- [ACTION ITEM]: Pictures aside, the output must consist of the lines from the one containing "You are a computer-use" through the end of the data, reproduced exactly.

- [DATASET ENTRIES]:
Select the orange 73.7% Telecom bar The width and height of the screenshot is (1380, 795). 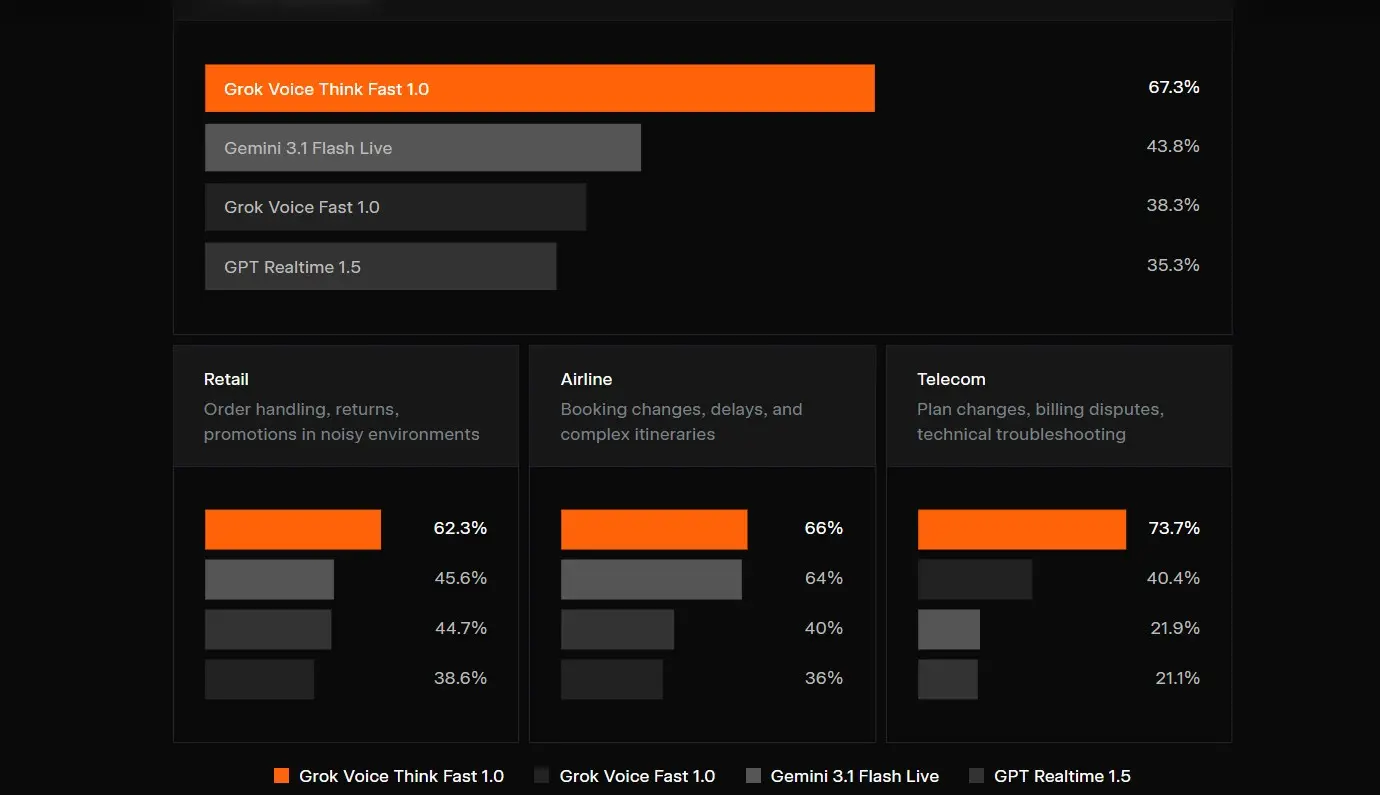[x=1022, y=529]
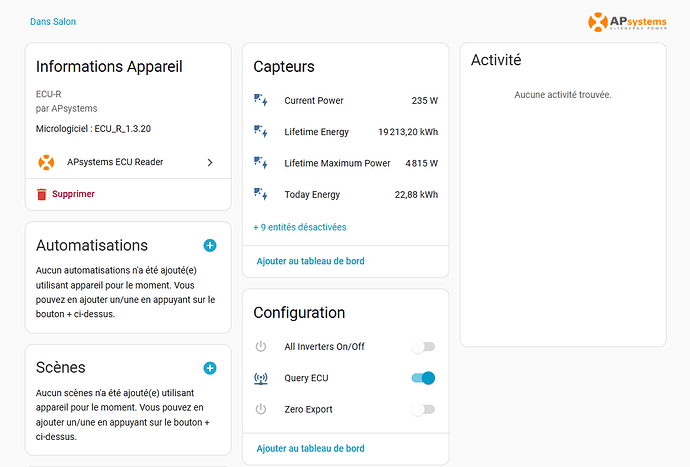This screenshot has height=467, width=690.
Task: Select the APsystems ECU Reader integration entry
Action: coord(115,162)
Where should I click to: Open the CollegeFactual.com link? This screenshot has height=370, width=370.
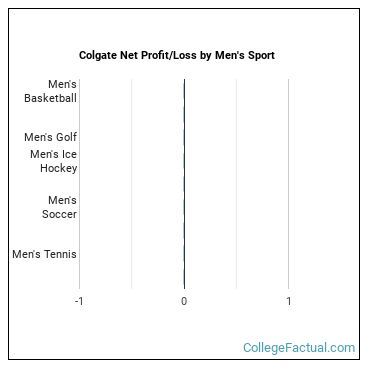[x=299, y=348]
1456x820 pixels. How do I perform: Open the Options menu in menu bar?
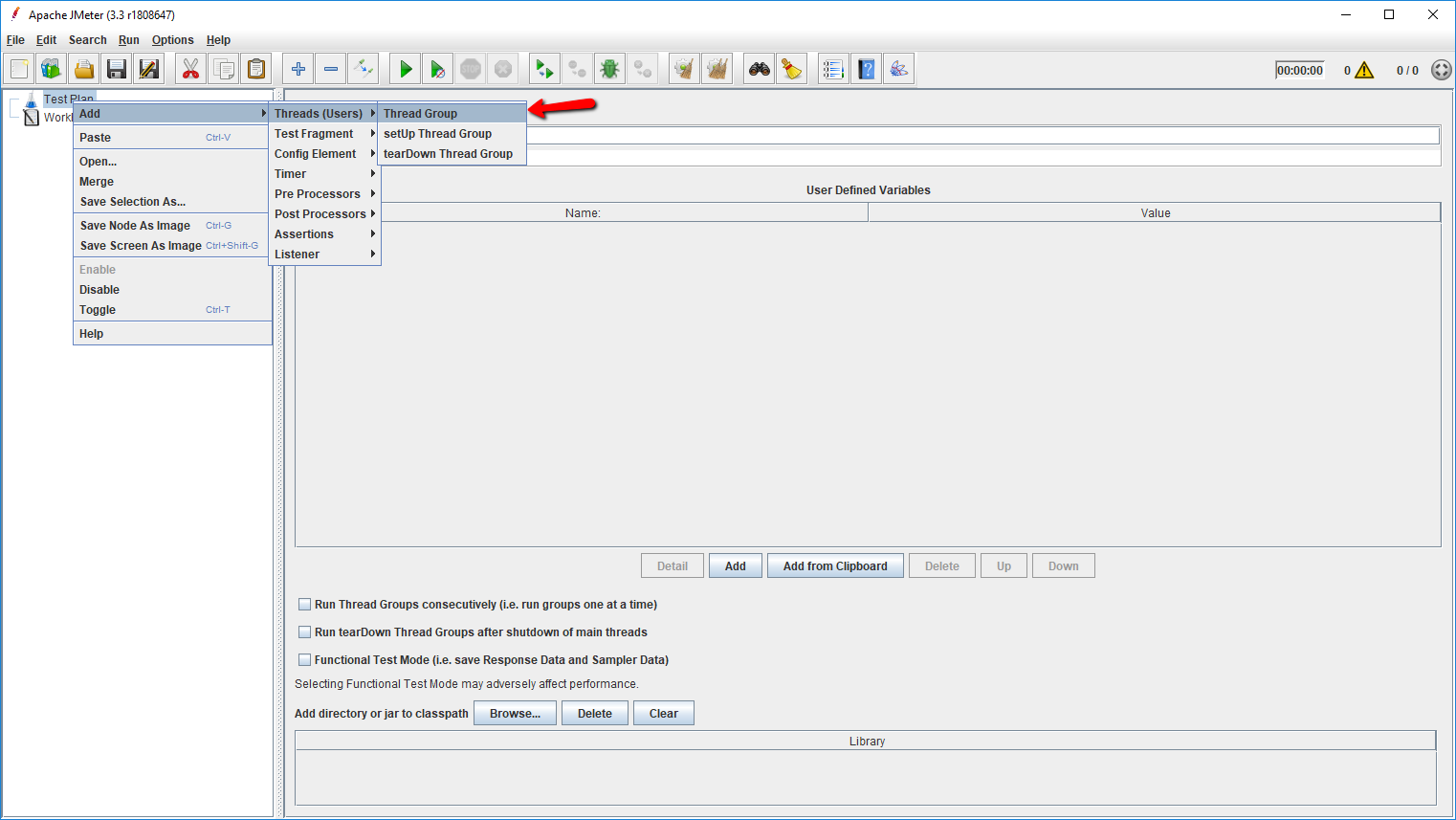coord(172,40)
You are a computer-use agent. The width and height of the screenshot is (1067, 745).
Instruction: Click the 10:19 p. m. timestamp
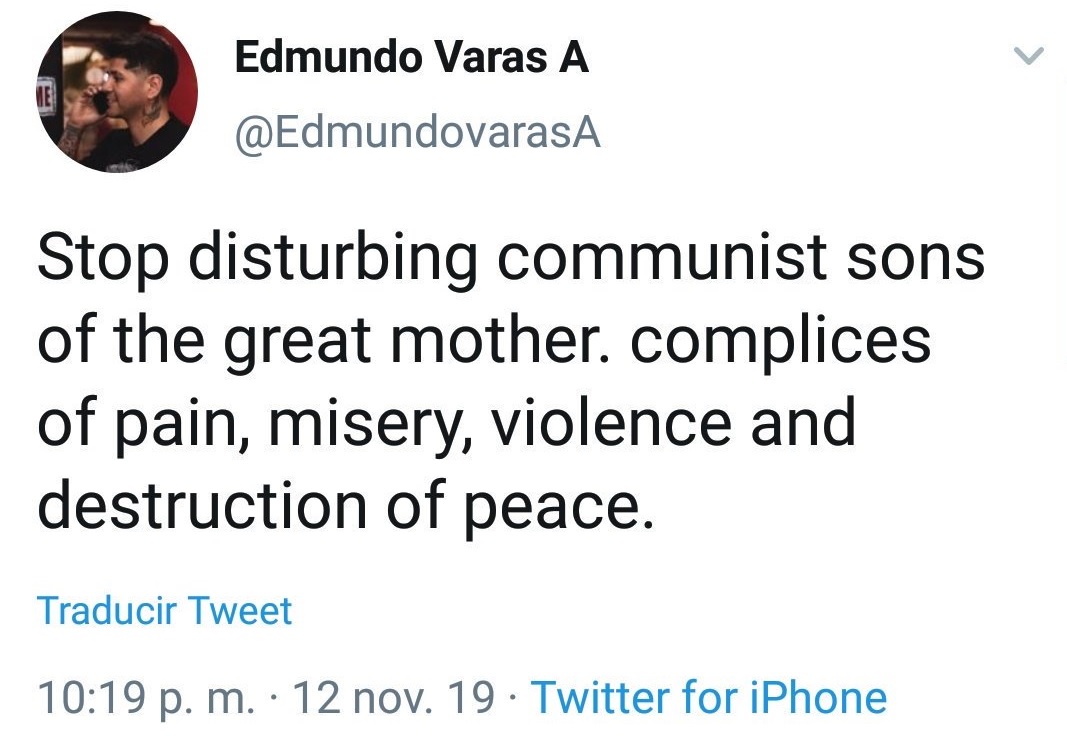(x=146, y=698)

- [ANSWER BELOW]:
You are a computer-use agent. The width and height of the screenshot is (1067, 745).
Instruction: Click the 10:19 p. m. timestamp
(x=146, y=698)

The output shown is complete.